From USNA Virtual Memorial Hall

James Murphy '31

Date of birth: April 3, 1907

Date of death: July 21, 1938

Age: 31

Lucky Bag

From the 1931 Lucky Bag:


1931 Murphy 1.jpg

From Find A Grave:

Known to his friends and family as "Pete," a derivative of his childhood nickname "Peterjack," Lt. (J.G.) Murphy was born in Chilton, Texas and raised in nearby Marlin. He was educated in the public schools of Falls County, Texas, at Texas A. & M. University, and at the United States Naval Academy at Annapolis, MD, Class of 1931.

A pioneering U.S. Naval aviator, Lt. Murphy was part of the first naval squadron to successfully cross the Pacific from California to Hawaii without refueling: Patrol Squadron 6-F, which departed from San Diego for Pearl Harbor, Hawaii on Jan. 27, 1937, arriving at its destination with only a teacup's worth of fuel remaining in each plane.

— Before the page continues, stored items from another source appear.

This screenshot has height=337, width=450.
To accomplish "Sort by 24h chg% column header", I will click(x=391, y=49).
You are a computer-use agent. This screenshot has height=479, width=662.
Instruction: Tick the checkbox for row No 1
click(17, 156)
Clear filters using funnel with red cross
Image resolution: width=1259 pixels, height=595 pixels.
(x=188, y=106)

In July of 1937 he was part of the first search effort by the Navy seeking to find missing aviatrix Amelia Earhart.

On Dec 17, 1932 Lt. Murphy was married at Christ Episcopal Church in Pensacola, FL to Marion Laflin, originally of San Diego, CA. Together, they resided at Pensacola, FL, Philadelphia, PA, Honolulu, HI, and Coronado, CA.

Lt. Murphy was killed in the line of duty on July 21, 1938 when his single motor observation seaplane crashed into San Francisco Bay. He was 31 years old. Lt. Murphy was flying in a four plane formation which had taken off shortly before from the USS Idaho. Witnesses reported that his plane suddenly dropped out of the formation and spun out of control, plunging 2,000 feet into the Bay off Point San Bruno. Also killed was chief aircraft machinist mate Orville Melvin Stewart, 36, of Los Angeles, the only other person aboard the seaplane. Lt. Murphy is buried beside his in-laws, Clara Sauer Haas (memorial #58282303), mother of Marion, and Lt. Cdr. John Jacob Haas (memorial #3403869), Marion's step-father.

He was a member of Observation Squadron (VO) 3 aboard USS Idaho (BB 24).

Class of 1931

James is one of 50 members of the Class of 1931 in Memorial Hall.